* BEGIN Dataset entries *
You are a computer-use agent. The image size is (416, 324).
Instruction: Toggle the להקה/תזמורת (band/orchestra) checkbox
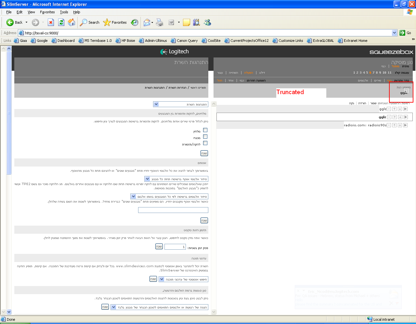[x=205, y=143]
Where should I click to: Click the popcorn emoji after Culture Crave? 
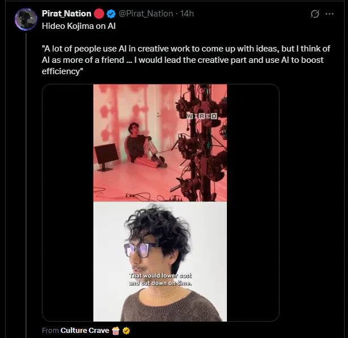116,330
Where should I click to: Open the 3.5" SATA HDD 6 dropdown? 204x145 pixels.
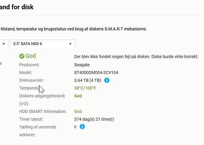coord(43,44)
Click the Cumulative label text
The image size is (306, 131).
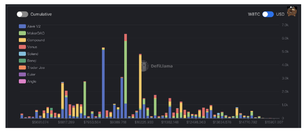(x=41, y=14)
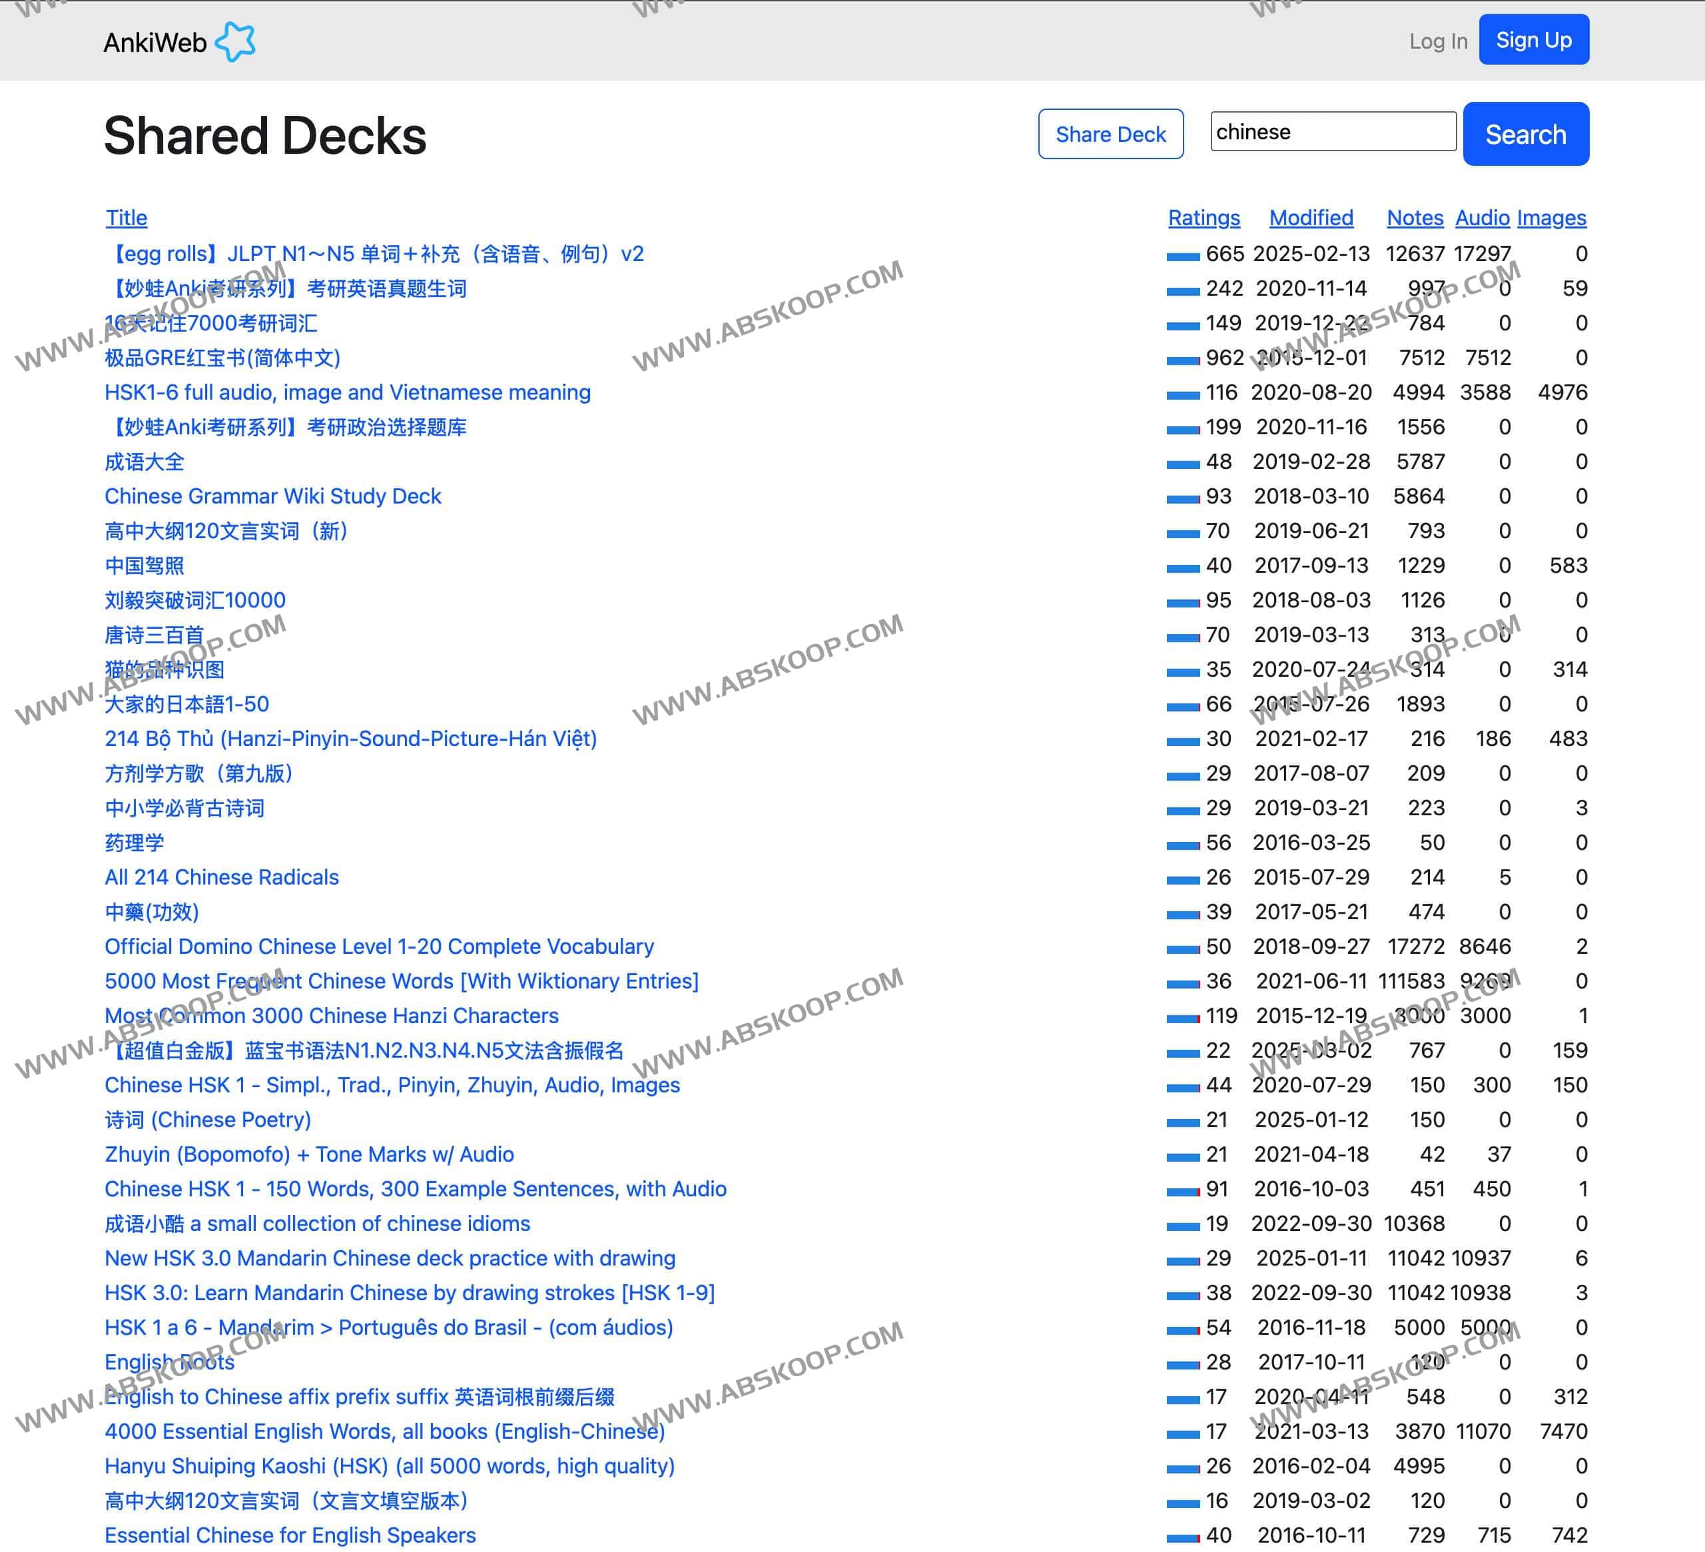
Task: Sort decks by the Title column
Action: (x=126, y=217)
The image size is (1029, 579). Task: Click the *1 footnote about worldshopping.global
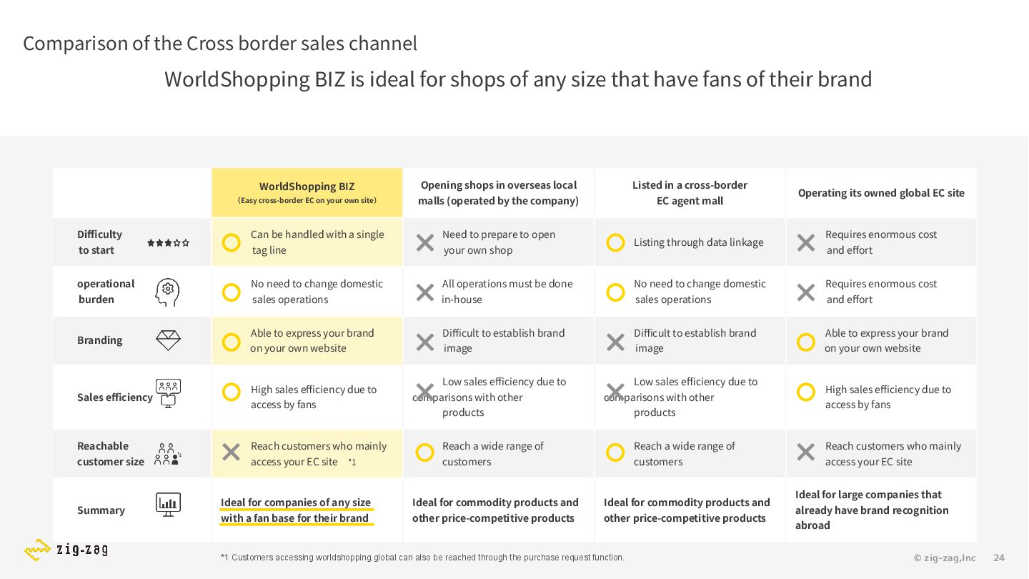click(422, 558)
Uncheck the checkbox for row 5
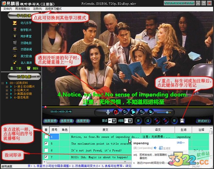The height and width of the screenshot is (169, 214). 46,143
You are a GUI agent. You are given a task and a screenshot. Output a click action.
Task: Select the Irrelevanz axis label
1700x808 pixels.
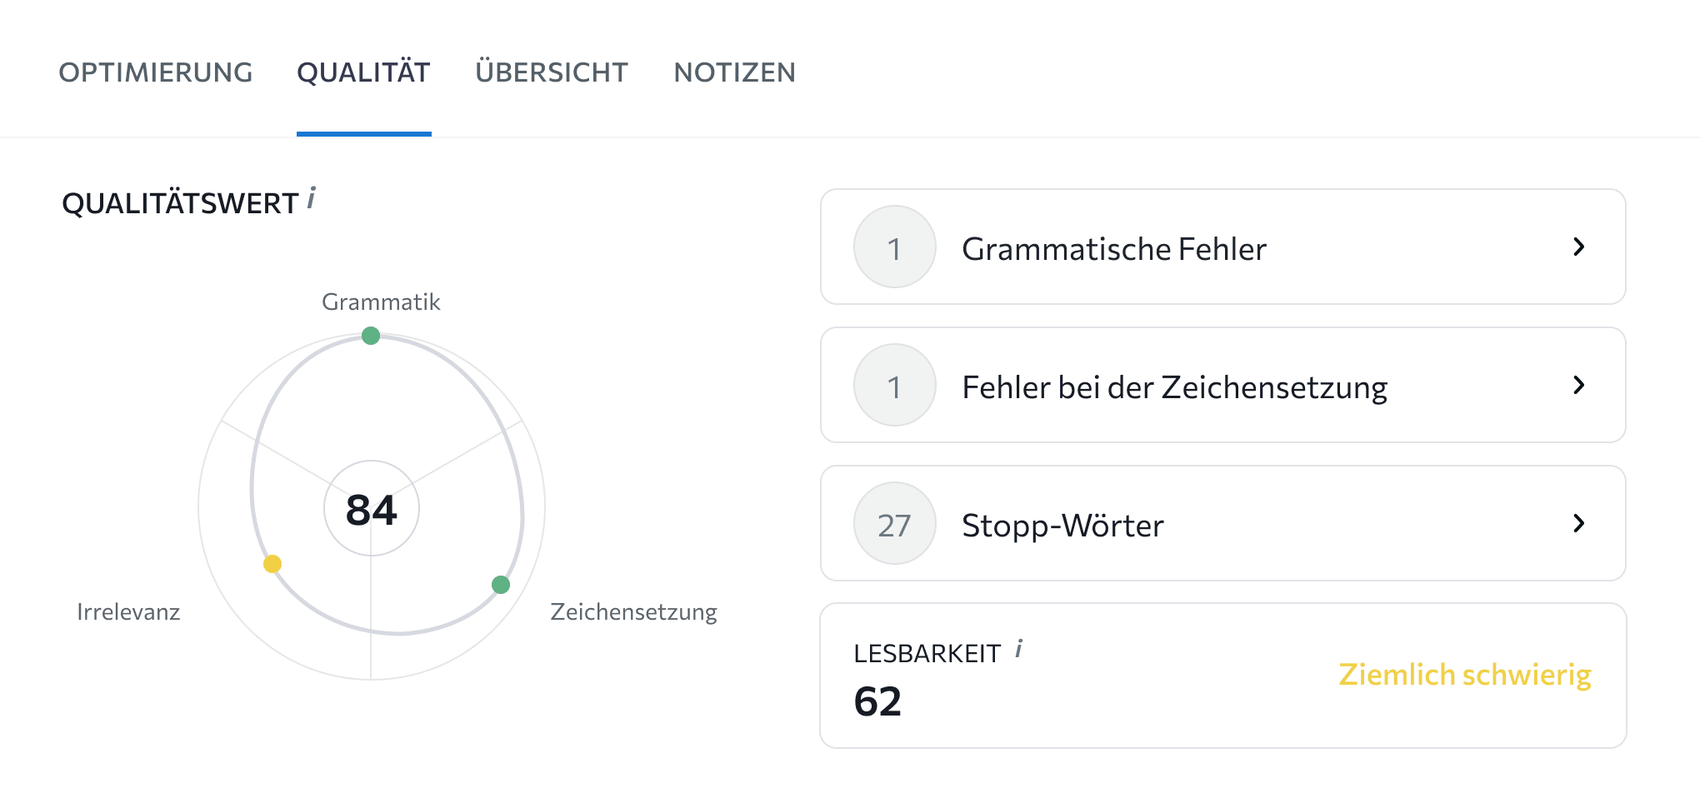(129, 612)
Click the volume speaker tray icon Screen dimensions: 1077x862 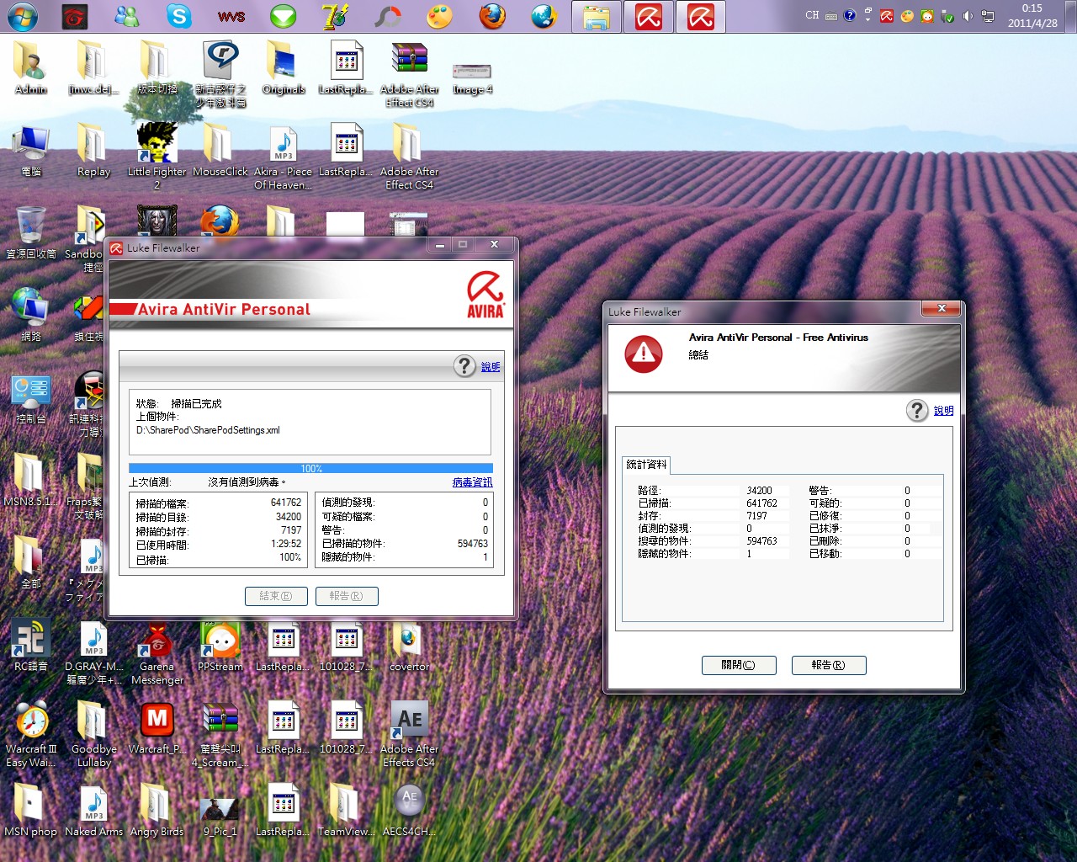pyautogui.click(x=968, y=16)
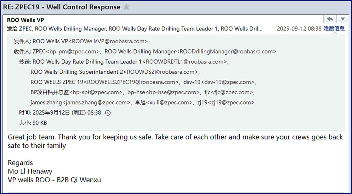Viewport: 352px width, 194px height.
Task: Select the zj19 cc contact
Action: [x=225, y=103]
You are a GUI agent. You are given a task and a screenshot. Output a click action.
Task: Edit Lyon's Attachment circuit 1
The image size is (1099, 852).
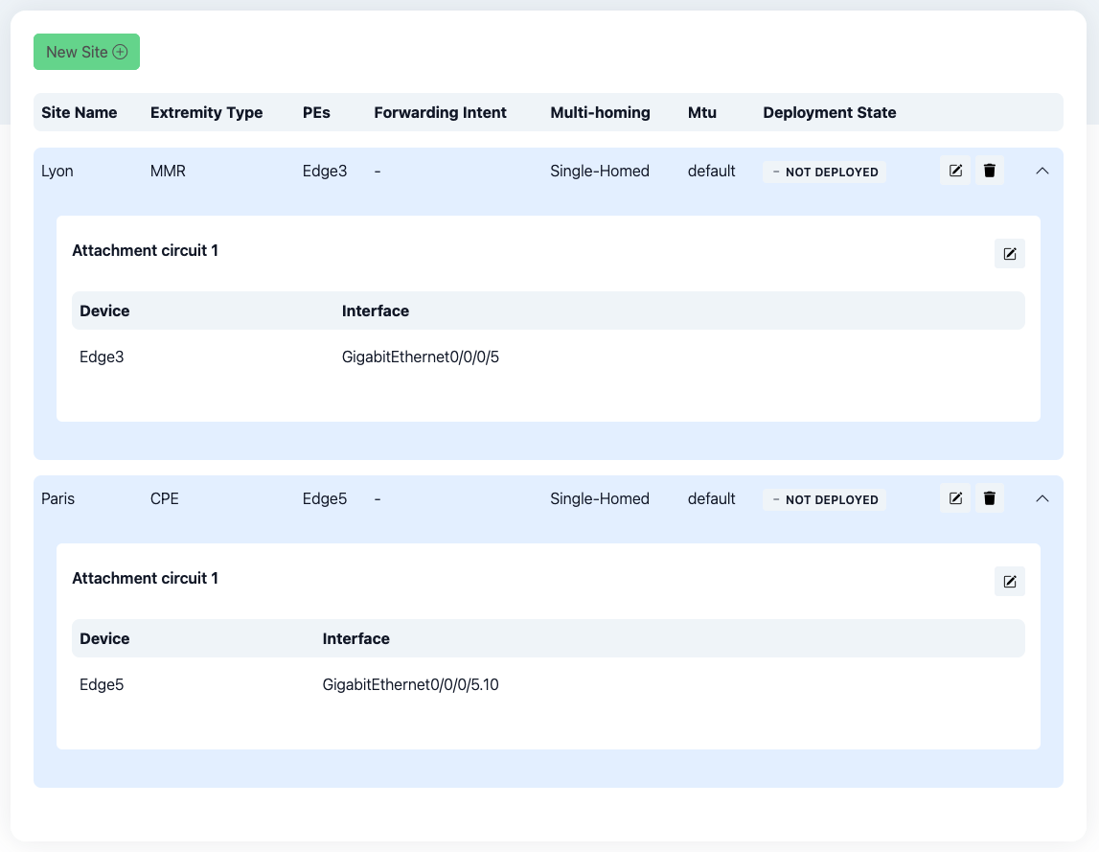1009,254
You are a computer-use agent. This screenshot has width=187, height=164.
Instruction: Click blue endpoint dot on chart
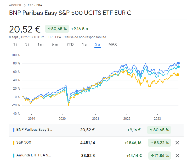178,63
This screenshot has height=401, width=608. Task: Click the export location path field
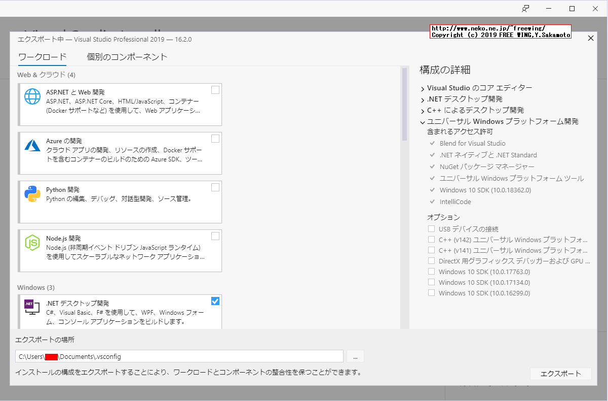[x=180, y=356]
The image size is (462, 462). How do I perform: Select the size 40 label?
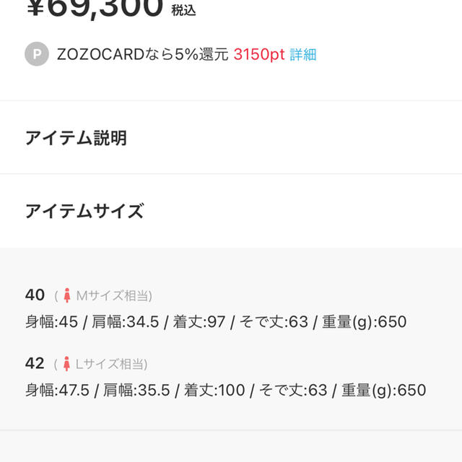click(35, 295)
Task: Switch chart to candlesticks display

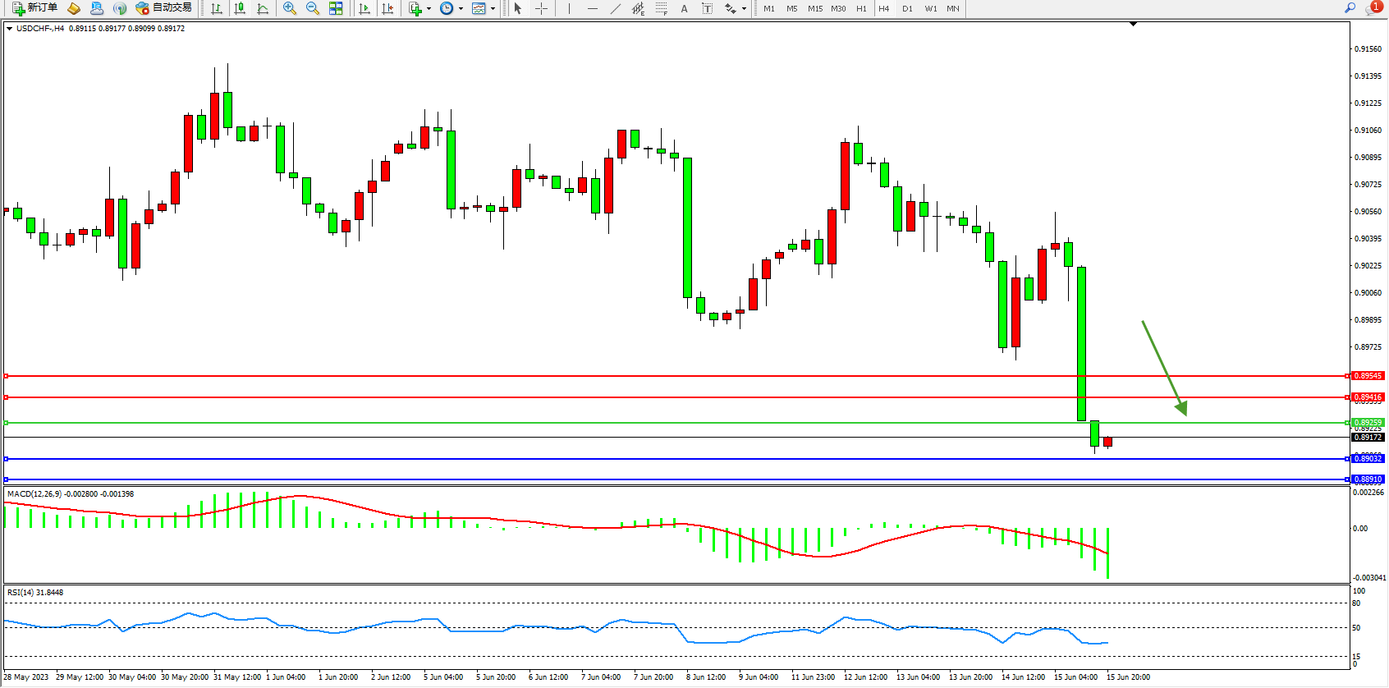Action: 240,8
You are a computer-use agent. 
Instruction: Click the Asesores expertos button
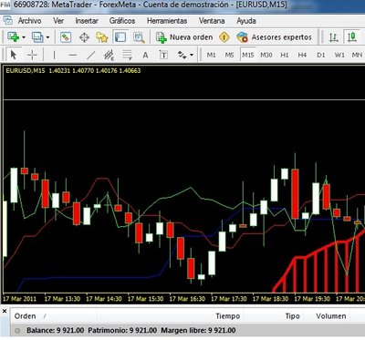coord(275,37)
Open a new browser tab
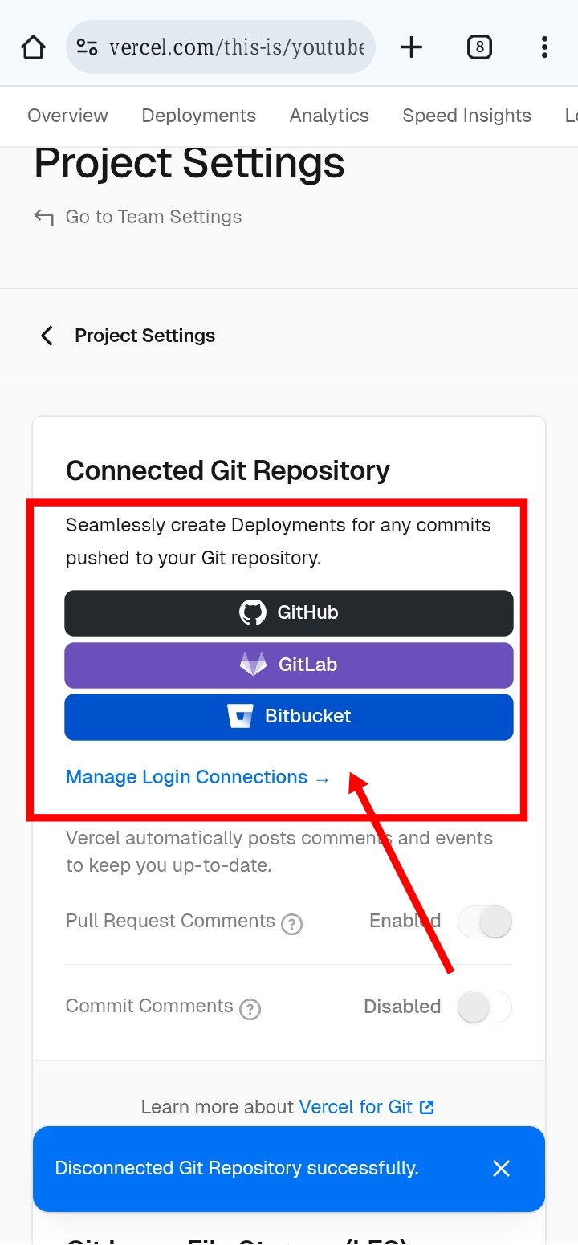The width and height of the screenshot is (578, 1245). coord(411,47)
* END Dataset entries *
#### [Task prompt]
From the rows above, pick out each line that contains the word "image" and copy it in full.

#### [Solution to this exercise]
You are a computer-use agent. The image size is (416, 324).
The image size is (306, 131).
The image size is (1029, 579). Task: Click the *1 footnote about worldshopping.global
The image size is (1099, 852).
The image size is (462, 462). How do I perform: Select the size 40 label?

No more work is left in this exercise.